Two Easters ago, we went on an impromptu camping trip that was so magical and life-infusing that we dubbed it a new family tradition and went back the next year. This Easter, we decided to expand our horizons a bit and head north to Lake Como from whence not even a rainy forecast could deter us. What did deter us, however, was our car, which fainted rather suddenly in the middle of a roundabout mere hours before our scheduled departure. It was Friday evening; the holiday weekend had already begun. No mechanic shop would be open until Tuesday, and even that was doubtful as traditional Italian Easter feasts require several days of recovery. Como would have to wait.

Just in case you ever find yourself in this situation, I’ve put together a handy guide gleaned from our experience –  What to do when your car breaks down in Italy negating your anticipated Easter camping trip:

Set up the tent on your balcony, avoiding eye contact with the neighbors. Stock it with My Little Ponies. When your preschoolers ask if they can sleep out there by themselves in the rain, shrug and answer, “Eh, why not?”

Balcony camping

Ride the bus downtown to chase pigeons. Purchase giant parmesan pretzels from an Austrian entrepreneur. Chase pigeons with giant parmesan pretzels. Sample every single shade flavor of lip gloss at The Body Shop. Invent the extremely safe and socially acceptable sport of escalator racing.

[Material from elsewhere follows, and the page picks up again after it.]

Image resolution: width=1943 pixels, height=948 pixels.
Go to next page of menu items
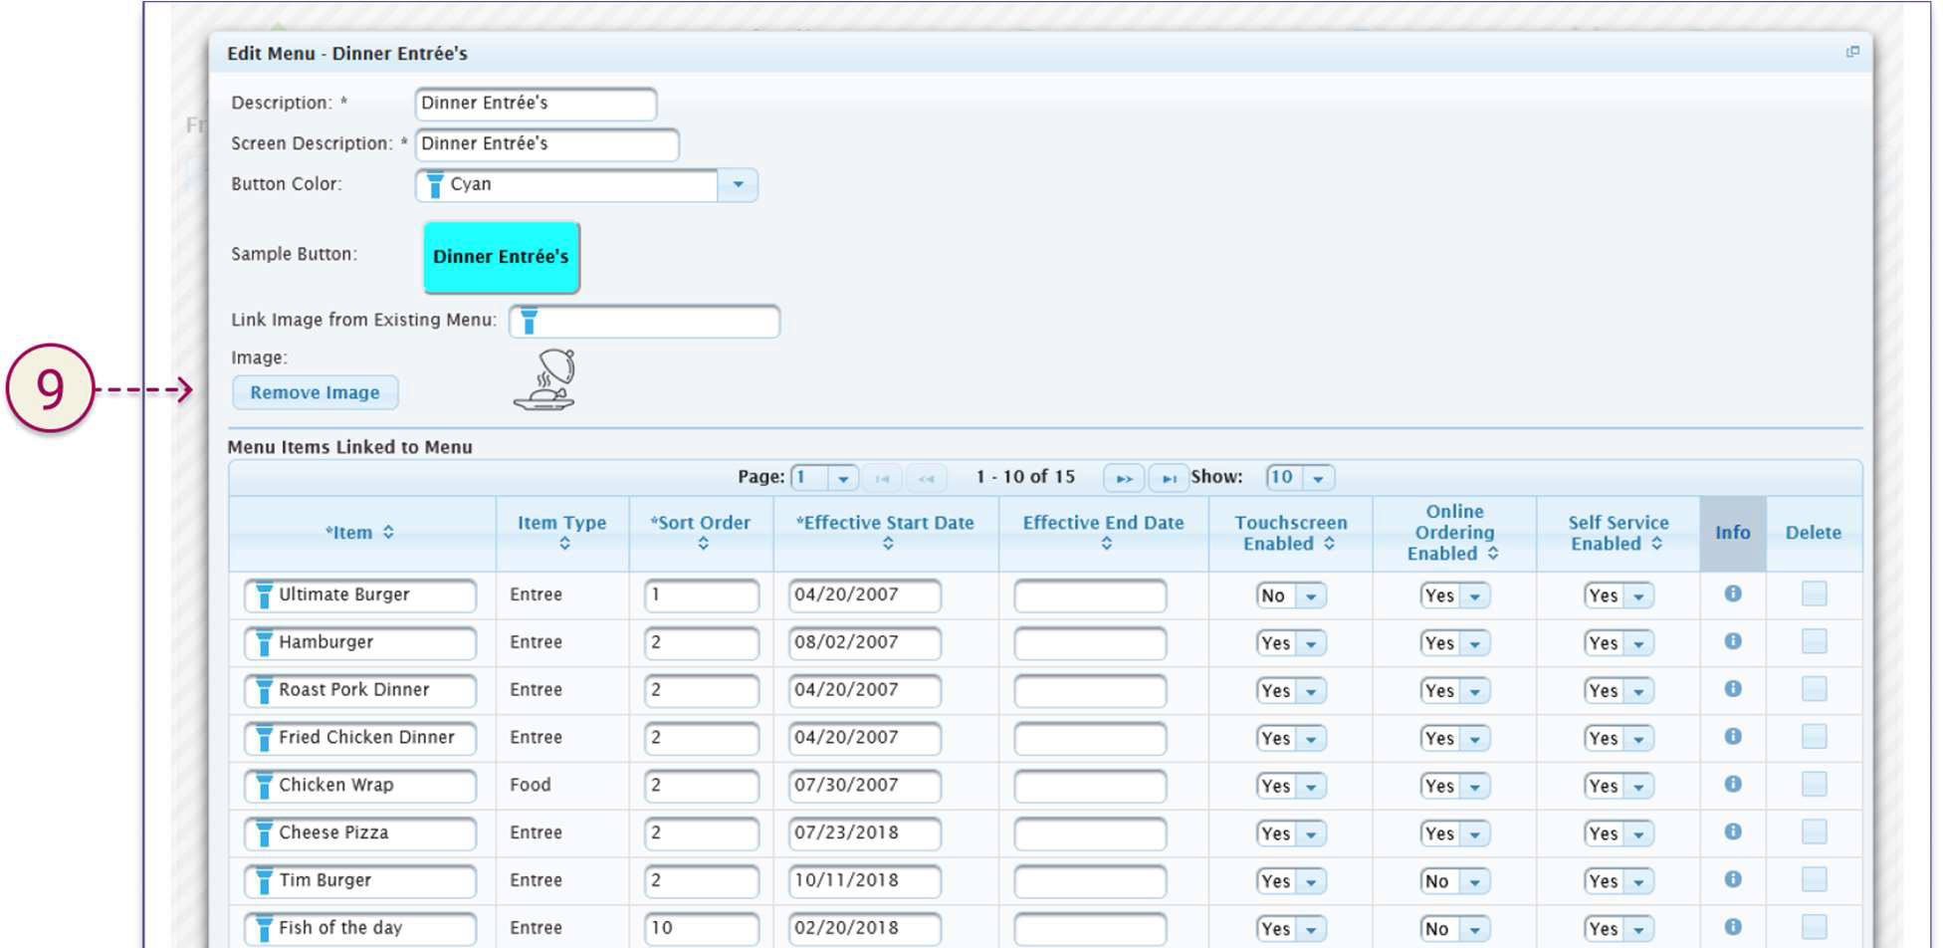coord(1123,478)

After a lipgloss sampling at the Body Shop

Have a pizza picnic on the floor. Have a strawberry picnic on the floor. Have a banana split picnic, not on the floor. Discover that your children do not like banana splits (“My ice cream and bananas are touching!”) and ease their distress by eating the rest for them.

Pizza picnic!

Hurl football-sized chocolate eggs at your unsuspecting spouse and complete a nutritious breakfast with the fragments. Host an Easter egg hunt in the backyard so as to have enough candy on hand for a nutritious supper as well. If running out of chocolate, dine on green eggs and ham—just so long as eggs are somewhere on the menu.

I do not like them, Sam I Am

Sleep in until noon, build nerdy Lego contraptions, watch music videos and talent shows and hilariously awful infomercials, impersonate cows, play a very pink version of kickball, and if you hit a lull, go with the failproof Granny Pants Dance.

Granny pants - 1

There you go. Sanity has been restored, my blog is marginally more  up to date, and a new wisdom-packed vacation guide is out in the world. And who knows? One of us might even get a new Easter tradition out of it.